El que lucha a muerte y se hiere en esa lucha, tendrá su recompensa en otro lado. O eso dicen. Puede que quizá más tarde y cuando la vida se le haya acabado, le concedan la medalla al mérito de haber sido un luchador innato. Yo, aún así y todo, prefiero ser un luchador empedernido que no espera nada a cambio. Luchar por luchar, le llaman.
Primero, porque me gusta luchar y cuanto más intensa sea la lucha más disfruto. Segundo, porque a mí modo de ver, los reconocimientos post morten me importan un pito. Tercero, no me queda otra y porque puestos a elegir no tengo más opciones. O acaso iba a escoger ser un guiñapo de trapo que se encoge con el agua y que se derrite como un helado al sol. Lucha y valor, aunque el valor se tiene a veces y otras veces, no se tiene. Pero el valor se educa. Y por eso cuando estás bajo mínimos, sacas de las agallas o de las tripas el valor que te ha faltado y eso sólo se consigue entrenando día sí y día también.

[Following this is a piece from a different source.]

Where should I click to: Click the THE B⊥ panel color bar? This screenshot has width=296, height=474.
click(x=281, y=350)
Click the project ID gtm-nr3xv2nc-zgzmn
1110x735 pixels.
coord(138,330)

Además, sino luchas te vas reblandeciendo. Y bien sabe el señor que al parecer habita en los cielos, que yo no puedo soportar a las personas blanditas que dicen sí cuando es no (Son así de ladillitas). Blandengue, grimoso, anodino, ladillas, mal amigo de hombro grimoso, peor compañero, mal consejero y deleznable como persona.

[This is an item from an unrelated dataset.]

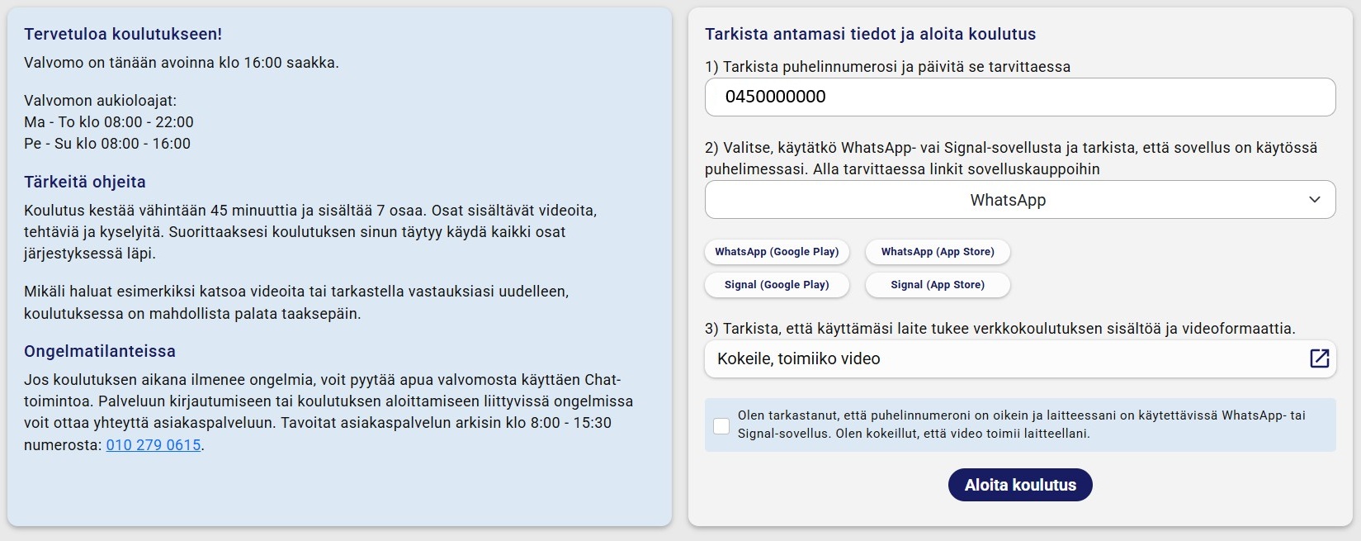
Task: Click the 'Ongelmatilanteissa' heading
Action: [100, 351]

Y por todos estos motivos que anteriormente fueron contados, uno tiene el deber de luchar como un jabato. Y de no rendirse nunca y ni siquiera cuando estás completamente derrotado ante los hechos de la evidencia de que estás echo una puta mierda. Uno nació para ser espíritu libre y para ser libre y dentro de lo que cabe y además, te dejan, tienes que luchar a muerte y con el cuchillo entre los dientes y una navaja en la bota y por si acaso te lo piden los acontecimientos. Hay que morir luchando...y ya está. Y porque morir te vas a morir igualmente.